Return to rural roots

Published 9:52 am Thursday, August 18, 2016

WINTON – Regina Moseley is Hertford County’s new 4-H agent. She started July 1 and already has ideas for making 4-H bigger and better.

Moseley is originally from Edgecombe County, where she participated in 4-H, raising and showing sheep and cattle.

She got her degree from NC A&T before becoming the Carteret County 4-H agent.

“I wanted to get back to rural living,” she said about taking the Hertford County position.

She, her husband Paul and their three children have a farm in Edgecombe County. She commutes to work, Paul works in the water department in Edgecombe County and her children all raise animals.

Her oldest son, Tommy, raises sheep; her son, Joey, raises pigs, and daughter, Mary, raises goats.

The kids do all the work and they all keep the proceeds from the livestock they sell, which Moseley said keeps their operations afloat and occasionally yields a profit.

Her husband is a volunteer for Edgecombe’s 4-H program. He serves as a shooting instructor, which includes guns of different types as well as bows and arrows. 4-H participants learn safety, how to care for their equipment, and everything they need to know to safely enjoy their hobby.

“It’s a great program,” Moseley said, “I hope get one started here.”

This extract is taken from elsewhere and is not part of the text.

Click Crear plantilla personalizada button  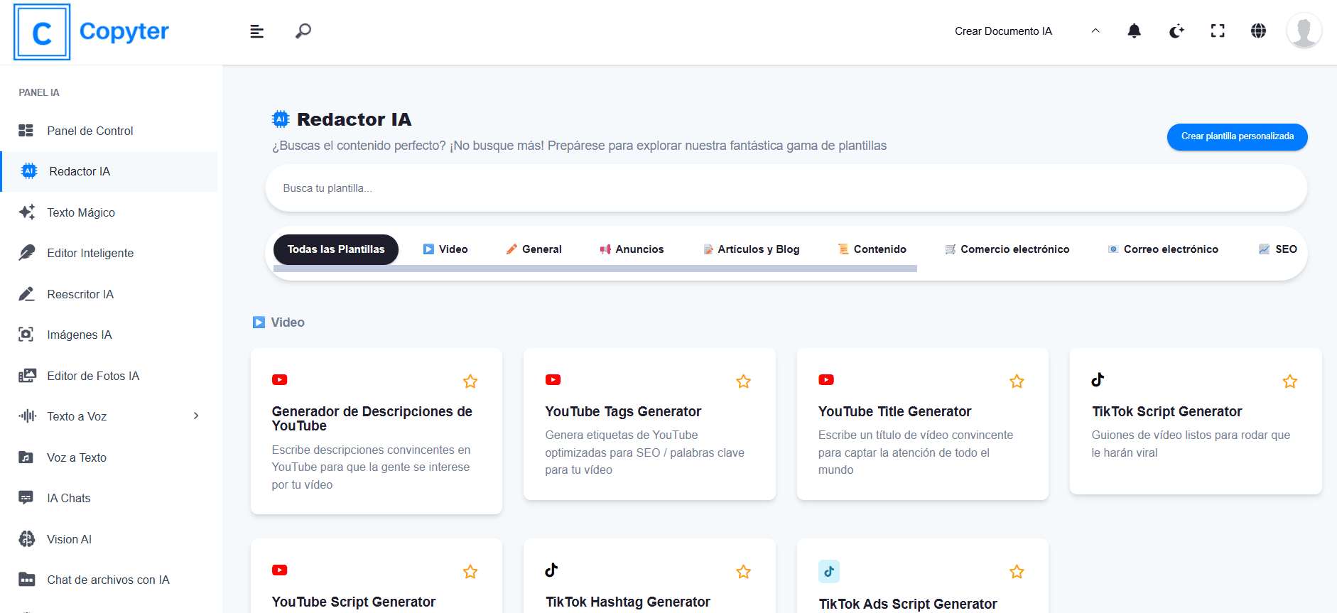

Other programs she wants to get started that she implemented in Carteret County is a County Council, which includes teens and volunteers to help design new 4-H endeavors. At their meetings, the County Council operates professionally using Roberts Rules of Order.

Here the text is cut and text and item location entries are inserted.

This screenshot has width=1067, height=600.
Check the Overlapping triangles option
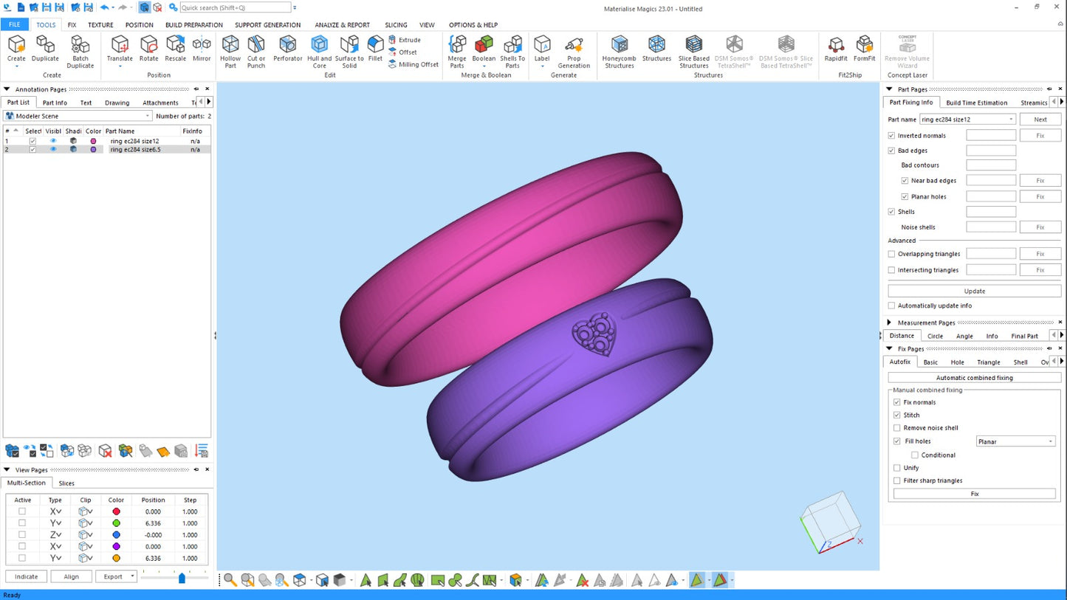tap(891, 254)
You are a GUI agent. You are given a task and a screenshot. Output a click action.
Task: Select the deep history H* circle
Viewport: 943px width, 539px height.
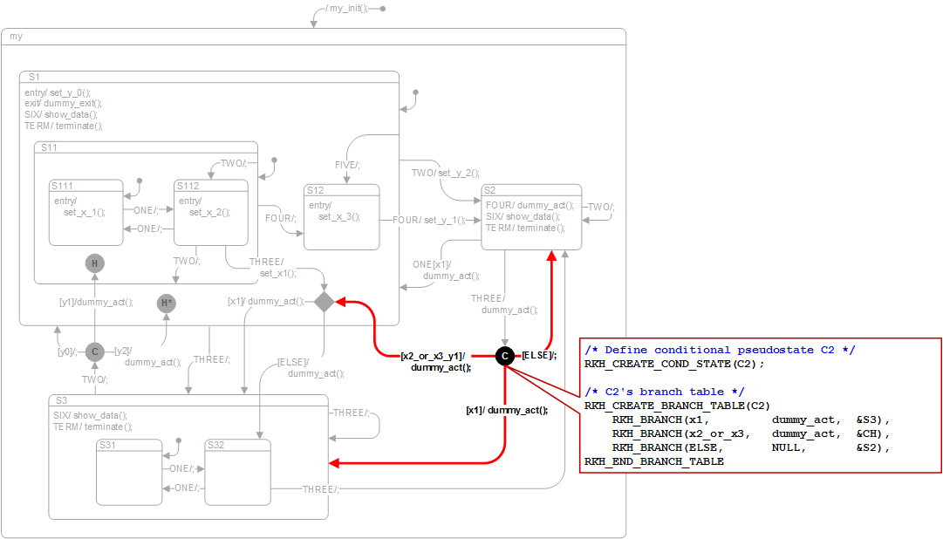(x=167, y=304)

She also wants to work more closely with Hertford County Schools. She wants a strong Science Fair in the school system.

Moseley also wants to establish a Teen Council to establish a media team so students to “express opinion correctly.”

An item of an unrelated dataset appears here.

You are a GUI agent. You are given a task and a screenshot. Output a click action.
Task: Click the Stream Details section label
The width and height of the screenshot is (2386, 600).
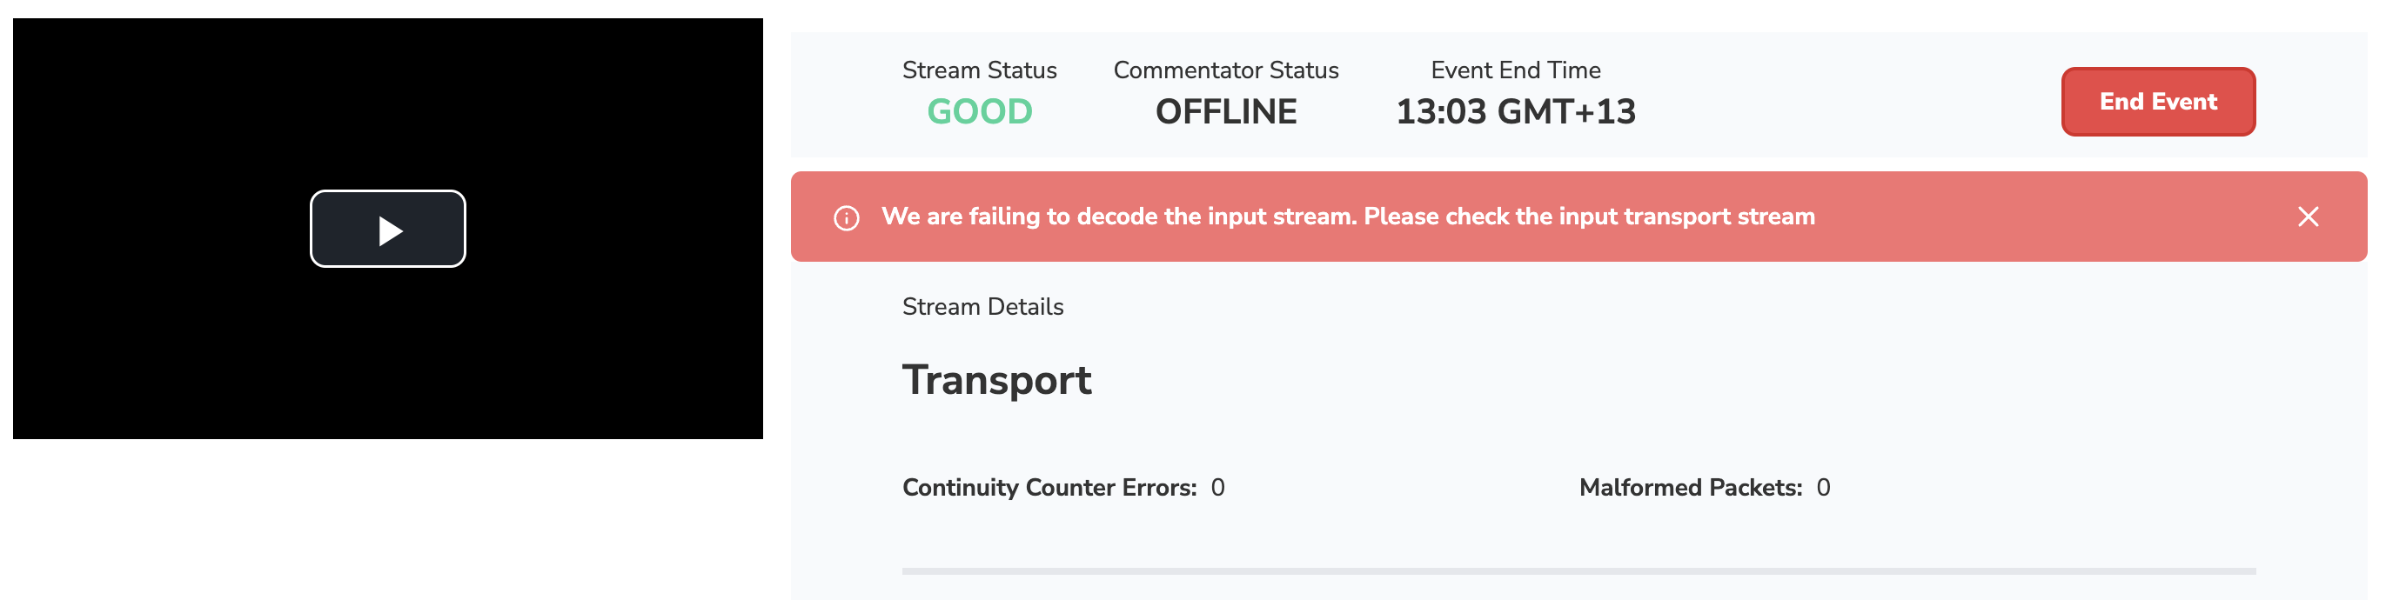(983, 306)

She also hopes to get 4-H more involved with wildlife studies with a Wildlife Habitat Evaluation Program.

She also wants to work with the school system to enhance embryology studies and to start Junior Master Gardeners’ clubs.

“This all fits into the school curriculum,” Moseley said, emphasizing the 4-H is no longer a purely agricultural organization, but also emphasize STEM (Science, Technology, Engineering, and Math.)

4-Hers these days are heavily involved with community service.

“We’ve changed,” Moseley said.” 4-H works with kids so they learn leadership and responsibility.

“It’s about learning and responsibility,” she said. “4-H members are able to get scholarships based on their learning and experience.”

She added, “4-H is the youth component of North Carolina Cooperative Extension Service and provides young people ages five to 19 with exciting and educational experiences through general and specialty 4-H clubs.”

She said she wants more 4-H Clubs established in Hertford County, which now has one centralized club with only 17 members.

With more clubs, she expects more kids participating in this scientifically rich environment. To accomplish this, more volunteers are needed in the county to lead the clubs and teach kids the life skills they need.